# start of INFORMATION GIVEN

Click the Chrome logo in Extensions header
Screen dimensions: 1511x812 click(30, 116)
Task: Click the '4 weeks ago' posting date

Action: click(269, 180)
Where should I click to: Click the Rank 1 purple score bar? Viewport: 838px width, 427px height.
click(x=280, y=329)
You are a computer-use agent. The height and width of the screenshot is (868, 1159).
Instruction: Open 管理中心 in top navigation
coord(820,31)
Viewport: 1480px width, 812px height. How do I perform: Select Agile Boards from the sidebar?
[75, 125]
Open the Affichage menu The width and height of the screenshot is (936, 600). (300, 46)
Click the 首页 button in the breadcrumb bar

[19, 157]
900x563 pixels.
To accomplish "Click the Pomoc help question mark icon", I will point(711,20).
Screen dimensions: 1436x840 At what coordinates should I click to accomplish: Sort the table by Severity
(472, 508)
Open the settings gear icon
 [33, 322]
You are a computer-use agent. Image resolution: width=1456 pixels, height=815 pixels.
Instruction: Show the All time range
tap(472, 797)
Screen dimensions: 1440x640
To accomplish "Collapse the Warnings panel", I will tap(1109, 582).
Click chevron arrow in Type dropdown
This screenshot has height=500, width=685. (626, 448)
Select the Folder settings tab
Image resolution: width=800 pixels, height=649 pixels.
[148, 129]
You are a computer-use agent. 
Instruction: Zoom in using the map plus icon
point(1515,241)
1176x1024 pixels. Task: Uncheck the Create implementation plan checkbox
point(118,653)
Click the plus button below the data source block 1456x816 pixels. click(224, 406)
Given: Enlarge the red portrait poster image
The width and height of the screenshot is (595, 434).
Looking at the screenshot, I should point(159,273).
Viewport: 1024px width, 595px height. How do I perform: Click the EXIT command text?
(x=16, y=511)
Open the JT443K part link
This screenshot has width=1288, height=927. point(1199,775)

# end of INFORMATION GIVEN

WHAT THE TASK REQUIRES – Print all of the records above again, line for line, without changing a single character.

RESULT –
Click the Chrome logo in Extensions header
Screen dimensions: 1511x812 click(30, 116)
Task: Click the '4 weeks ago' posting date

Action: click(269, 180)
Where should I click to: Click the Rank 1 purple score bar? Viewport: 838px width, 427px height.
click(x=280, y=329)
You are a computer-use agent. The height and width of the screenshot is (868, 1159).
Instruction: Open 管理中心 in top navigation
coord(820,31)
Viewport: 1480px width, 812px height. How do I perform: Select Agile Boards from the sidebar?
[75, 125]
Open the Affichage menu The width and height of the screenshot is (936, 600). (300, 46)
Click the 首页 button in the breadcrumb bar

[19, 157]
900x563 pixels.
To accomplish "Click the Pomoc help question mark icon", I will point(711,20).
Screen dimensions: 1436x840 At what coordinates should I click to accomplish: Sort the table by Severity
(472, 508)
Open the settings gear icon
 [33, 322]
You are a computer-use agent. Image resolution: width=1456 pixels, height=815 pixels.
Instruction: Show the All time range
tap(472, 797)
Screen dimensions: 1440x640
To accomplish "Collapse the Warnings panel", I will tap(1109, 582).
Click chevron arrow in Type dropdown
This screenshot has height=500, width=685. (626, 448)
Select the Folder settings tab
Image resolution: width=800 pixels, height=649 pixels.
[148, 129]
You are a computer-use agent. 
Instruction: Zoom in using the map plus icon
point(1515,241)
1176x1024 pixels. Task: Uncheck the Create implementation plan checkbox
point(118,653)
Click the plus button below the data source block 1456x816 pixels. click(224, 406)
Given: Enlarge the red portrait poster image
The width and height of the screenshot is (595, 434).
Looking at the screenshot, I should point(159,273).
Viewport: 1024px width, 595px height. How do I perform: Click the EXIT command text?
(x=16, y=511)
Open the JT443K part link
This screenshot has width=1288, height=927. point(1199,775)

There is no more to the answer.